(Records from a data collection)
[Start of section]
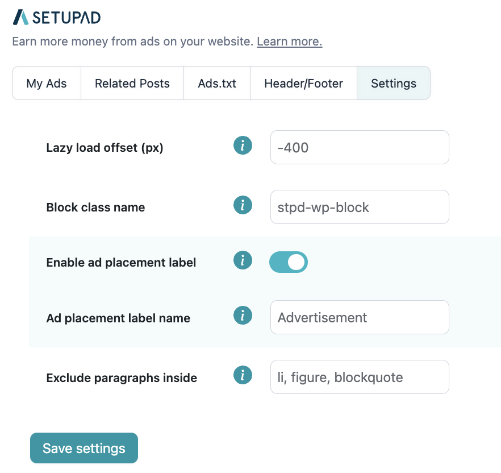501x473 pixels.
Task: Click info icon for Ad placement label name
Action: (243, 316)
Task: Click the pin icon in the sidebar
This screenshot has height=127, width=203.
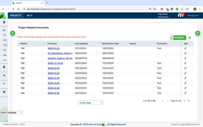Action: (x=4, y=22)

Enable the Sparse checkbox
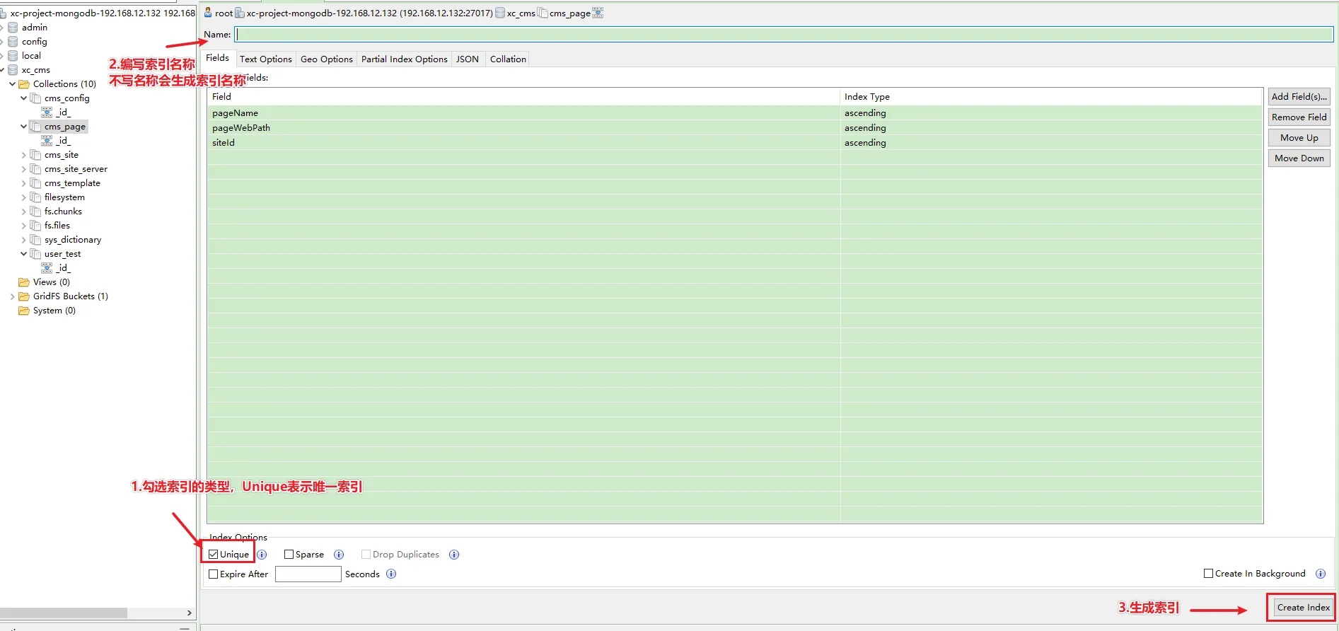coord(289,555)
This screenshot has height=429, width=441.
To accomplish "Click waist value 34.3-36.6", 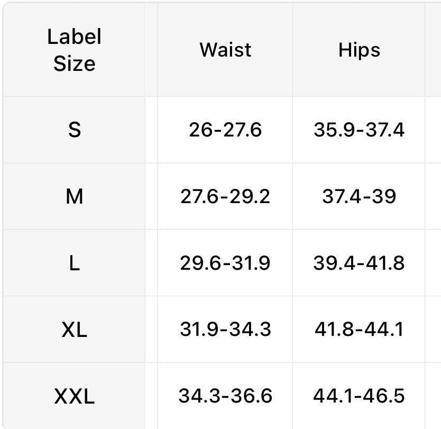I will (225, 396).
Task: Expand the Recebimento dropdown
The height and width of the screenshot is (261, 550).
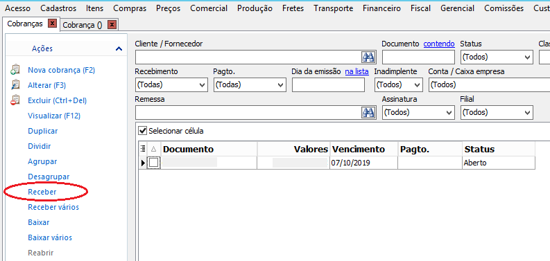Action: tap(171, 84)
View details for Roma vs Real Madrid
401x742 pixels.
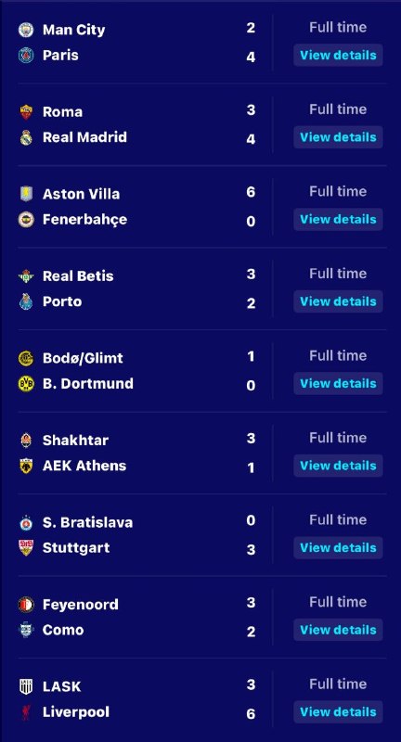click(x=338, y=137)
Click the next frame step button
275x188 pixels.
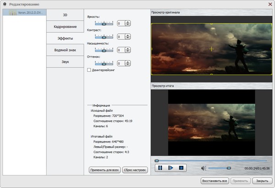click(x=171, y=168)
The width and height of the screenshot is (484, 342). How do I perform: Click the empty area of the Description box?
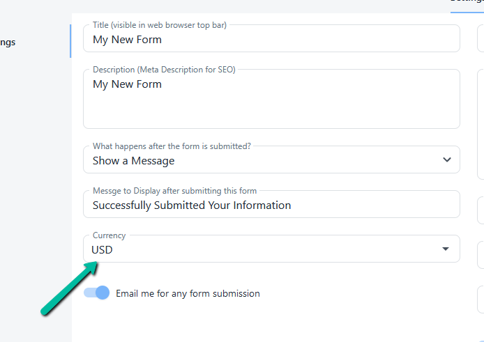(271, 111)
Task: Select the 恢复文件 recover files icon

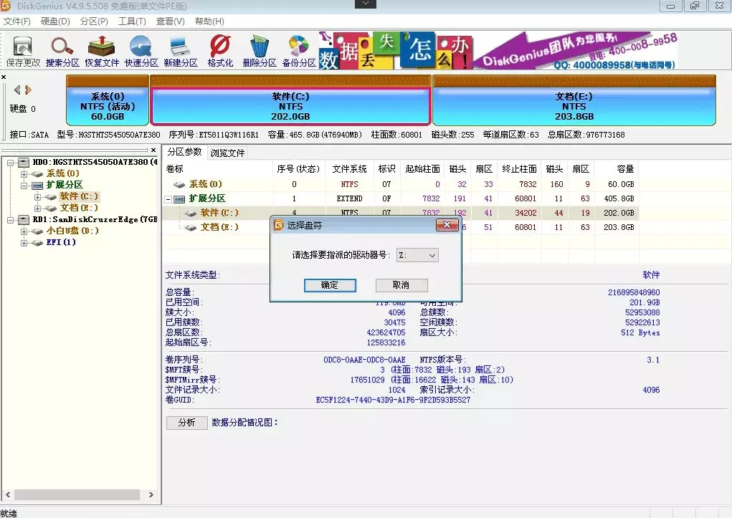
[End of section]
◆ ASSIGNMENT: No pictures should appear in the copy. Print exactly the lines above from the line containing "View details for Roma vs Real Madrid" through the last line of the data.

◆ YOUR RESPONSE:
View details for Roma vs Real Madrid
401x742 pixels.
click(x=338, y=137)
Click the next frame step button
275x188 pixels.
click(x=171, y=168)
The width and height of the screenshot is (484, 342). How do I perform: Click the empty area of the Description box?
(271, 111)
Task: Select the 恢复文件 recover files icon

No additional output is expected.